June 5, 2018
Class of 2018: Ceremonial mace-bearer says wicked-looking staff is safe in his hands
Back in the day, the mace was a blunt weapon with a wooden handle and a chunk of stone, copper, bronze, iron or steel affixed to the top. It was crude but effective at doing some serious damage through a knight’s protective armour or chain mail.
Happily, the mace has evolved over the centuries to have a much more pleasant and entirely ceremonial function. You’ll see mace-bearers carrying the shiny staff in parliaments and parades, civic ceremonies and convocations. It’s placed on a special stand on the stage and turned upside down if the Queen or her representative happens to be present.
In the convocation procession, the mace-bearer walks in front of the chancellor as a ceremonial guard, the mace resting on the right shoulder. “The original role of the mace-bearer was to protect the monarch,” says Gavin Peat. “It’s a weapon and it’s still referred to as ‘brandishing the mace.’” The physical education instructor at the Werklund School of Education has been carrying the university’s mace for Werklund and other convocations since 2006.
Riley Brandt, University of Calgary
As the procession reaches the stage and the piper stops playing, Peat gets to work letting the crowd know the chancellor — the duly appointed authority of convocation — is present and ready to go: “I brandish the mace, north, south, east, and west. I do a complete turn on the stage,” he says. “It isn’t just a little twist of the wrist. I use my full arms to turn it around.”
The mace, a gift from Chancellor Emeritus Dr. Muriel Kovitz and Dr. David Kovitz in 1979, weighs about 25 pounds. Peat jokes that he’s noticed the occasional dignitary looking a little concerned as he swings it about on stage. “Sometimes I can see people in the front row looking at me and thinking ‘Please don’t hit me!’”
But there’s no reason to worry. Our mace is in good, experienced hands. Before moving to Canada from the U.K. in 2000, Peat carried the mace at John Moore University in Liverpool. “I used to carry it down the Anglican Cathedral. It was a good 400 metres but it felt like a mile and a half when you’re having to parade slowly down the nave.”
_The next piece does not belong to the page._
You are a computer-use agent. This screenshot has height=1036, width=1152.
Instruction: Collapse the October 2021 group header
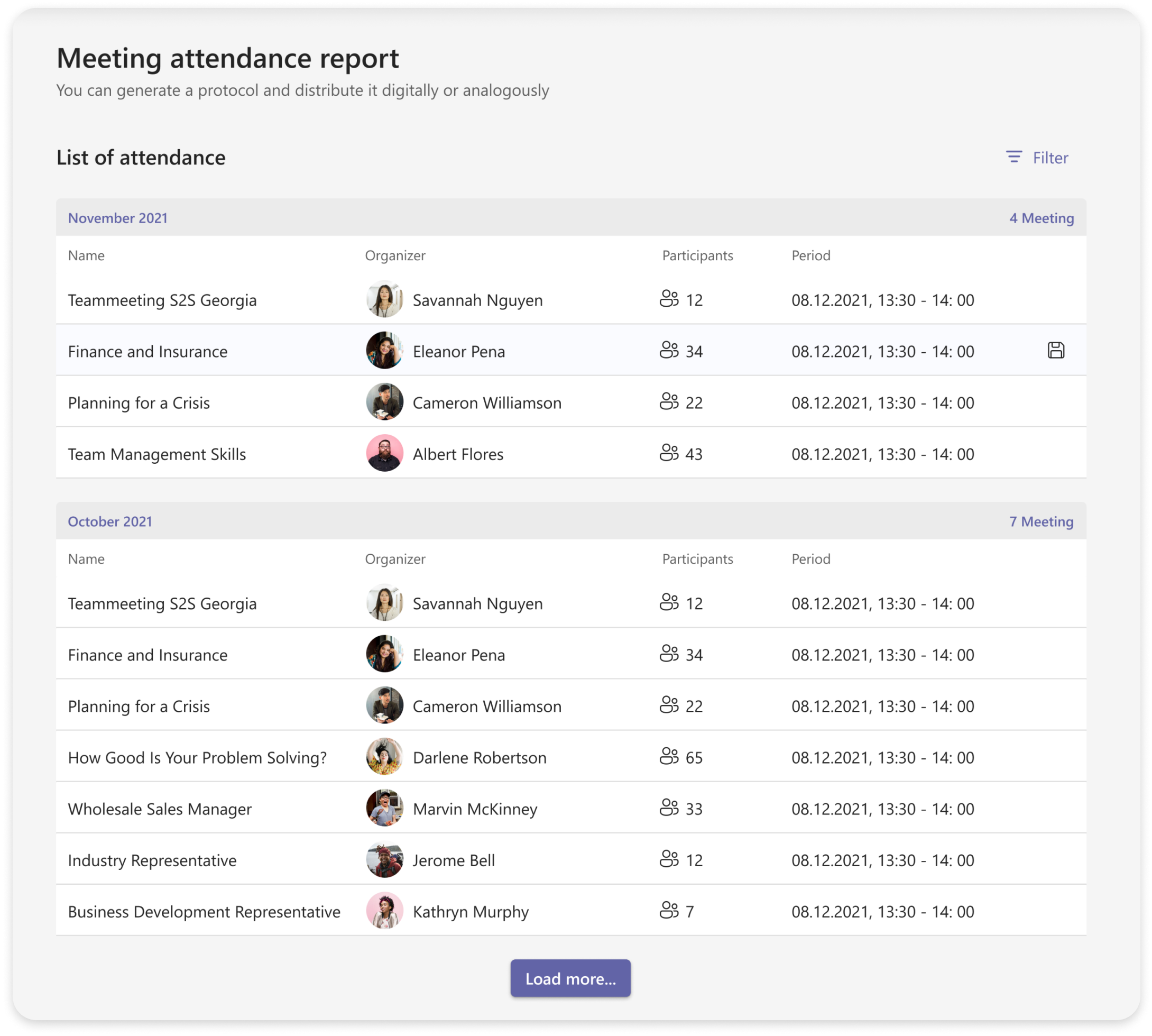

Clayton MacGillivray, Werklund School of Education
Peat grew up in Staffordshire, in the Midlands, soaking up British history and spending family holidays touring Scottish castles. “I’ve always been fascinated with the pageantry and history. I love the ceremonial stuff,” he says. “There’s a lot of protocol that goes with the mace, which sometimes we don’t necessarily follow as much in Canada as we do in the U.K. It is something that people are less familiar with here.”
Cutting a few ceremonial corners doesn’t bother Peat in the least. He loves being part of convocation, being around the students and dignitaries. And he prefers carrying UCalgary’s mace — it’s a bit bigger, a little prettier and perhaps more practical. “Some of them used to have a detachable head,” says Peat. “And that became a problem because sometimes the head came off. With this one the head can’t come off, it’s a one-piece.”